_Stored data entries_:
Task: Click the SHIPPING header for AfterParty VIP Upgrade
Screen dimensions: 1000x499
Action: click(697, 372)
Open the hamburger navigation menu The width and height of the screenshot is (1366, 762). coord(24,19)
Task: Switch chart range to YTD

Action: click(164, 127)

_ABOUT THIS TASK_:
Return the records above in their entirety, exactly as they appear.

_OUTPUT OF THE EXERCISE_:
Task: Click the SHIPPING header for AfterParty VIP Upgrade
Screen dimensions: 1000x499
Action: click(697, 372)
Open the hamburger navigation menu The width and height of the screenshot is (1366, 762). coord(24,19)
Task: Switch chart range to YTD

Action: click(164, 127)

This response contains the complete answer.